You can add several independent output specifications saving different groups of annotations in different formats for the same document. The annotations to save are given using annotation selector expressions as detailed in the REST API documentation on cloud.gate.ac.uk.

Output persons = job.addFileOutput(OutputType.XCES, ".person.xml", ":Person");
Output locOrg = job.addFileOutput(OutputType.XCES, ".loc-org.xml", ":Location, :Organization");
Output json = job.addJSONOutput(null); // null means default selectors from the pipeline

To index documents in Mímir you must specify the URL of the index you want to push to, and the username and password if required.

Output mimir = job.addMimirOutput("http://mimir.example.com/sample-index", "manager", "p4ssw0rd");

Controlling the job

The third category of Job methods are concerned with controlling the job's execution. Once a job is fully configured it can be started using

job.start()

A running job can be aborted using job.stop(), which will attempt to stop the job gracefully, aborting any sub-tasks that are already in progress and preventing any un-started tasks from beginning.

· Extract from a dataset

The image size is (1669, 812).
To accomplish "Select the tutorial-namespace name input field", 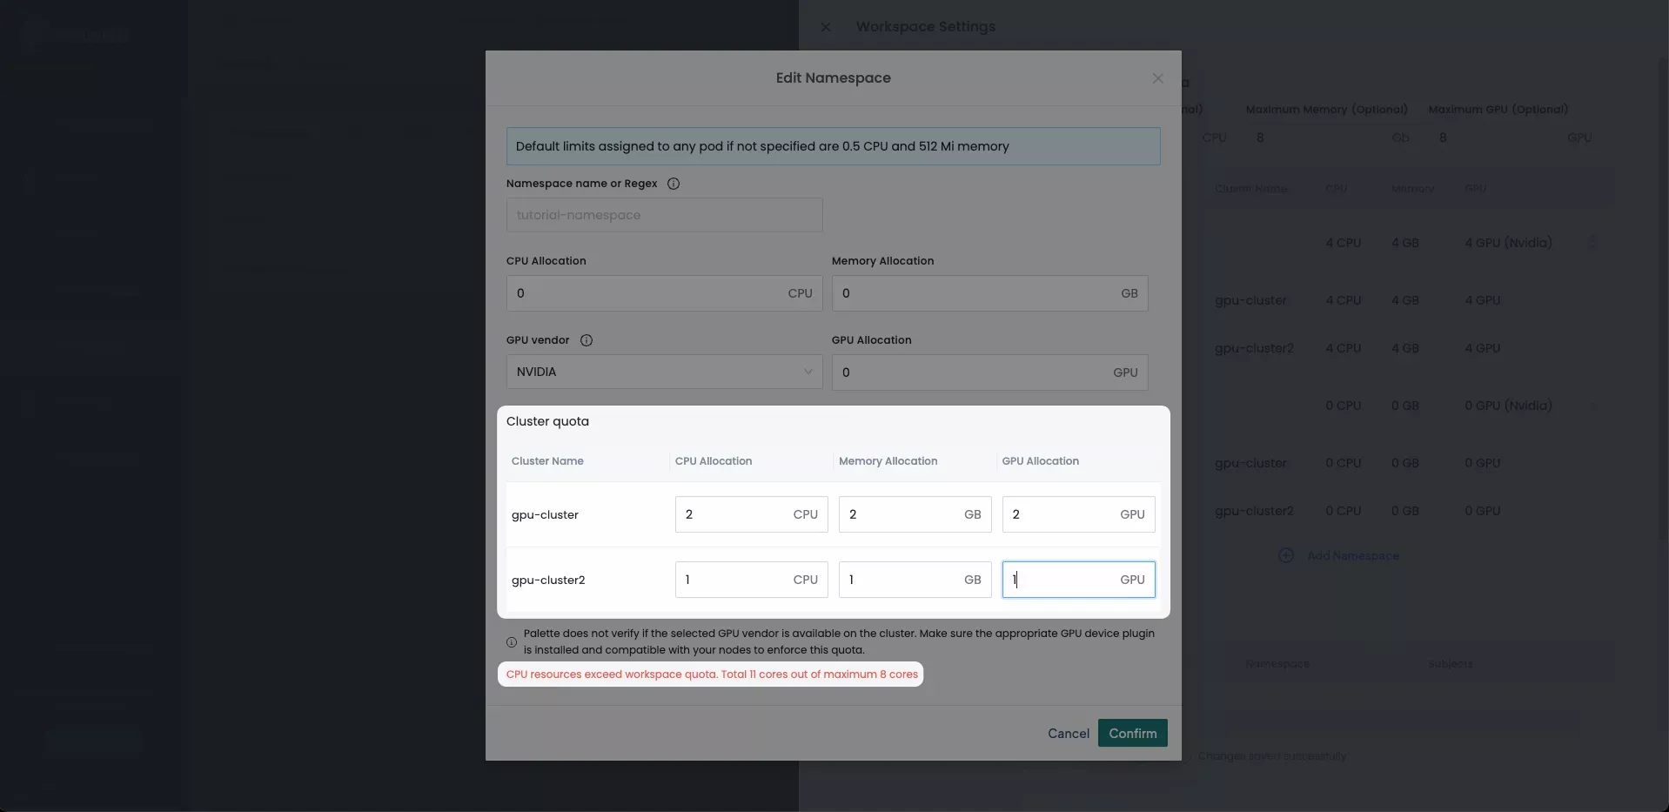I will click(x=663, y=215).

If your account runs out of funds while a job is executing that job will be automatically suspended by the system. In-progress tasks for a suspended job will be allowed to complete but no further tasks will start - once funds are available you can tell the job to continue using job.resume(). Once a job is complete and you have downloaded its results (see below) you can reset() it to enable you to modify its settings and run it again. Finally, if you have completely finished with a job you can delete() it to free up resources (and stop the system pestering you!).

Monitoring job execution

As your job executes it generates various logging messages, which can be fetched using the executionLog method. This method can optionally take a range of timestamps to fetch messages just within a particular time window - typically if you are polling repeatedly for log messages you would provide a from timestamp of the last time you polled, so as not to receive the same messages over and over again.

Calendar timestamp = Calendar.getInstance();
while(job.state != JobState.COMPLETED) {
  Thread.sleep(15000);
  List<LogMessage> messages = job.executionLog(timestamp, null); // null "to" means everything after "from"
  timestamp = Calendar.getInstance(); // reset "from" time
  doSomethingWithLog(messages);
  job.refresh(); // to refresh job.state
}

Obtaining the results

The results of an annotation job become a data bundle, which can be downloaded using the data API. The resultBundle() method gives you a DataBundle object containing the results of the most recent execution, or null if the job has not completed.

Aside from the main result bundle, a job produces a summary report containing statistics on the data that was processed. Additional files may be added in the future. To download these supplementary files you can use the reports() method. This gives you a list of objects that each has a urlToDownload() method. This extra level of indirection is required because the download URLs are time-limited - if they were all generated up-front and it took longer than 15 minutes to download them all then the later ones would time out and fail to work - so it is important to start downloading from the urlToDownload() as soon as you have requested it.

DataBundle bundle = job.resultBundle();
// see the data API page for more details

for(Downloadable res : job.reports()) {
  URL u = res.urlToDownload();
  String filename = u.getPath();
  filename = filename.substring(filename.lastIndexOf('/'));
  FileUtils.copyURLToFile(u, new File(outputDir, filename)); // from Apache commons-io
}

Alternatively, if you have your own Amazon S3 account you can configure the job to send its output directly there rather than saving it in a data bundle from which you download it. To do this call job.outputToS3 before you start the job.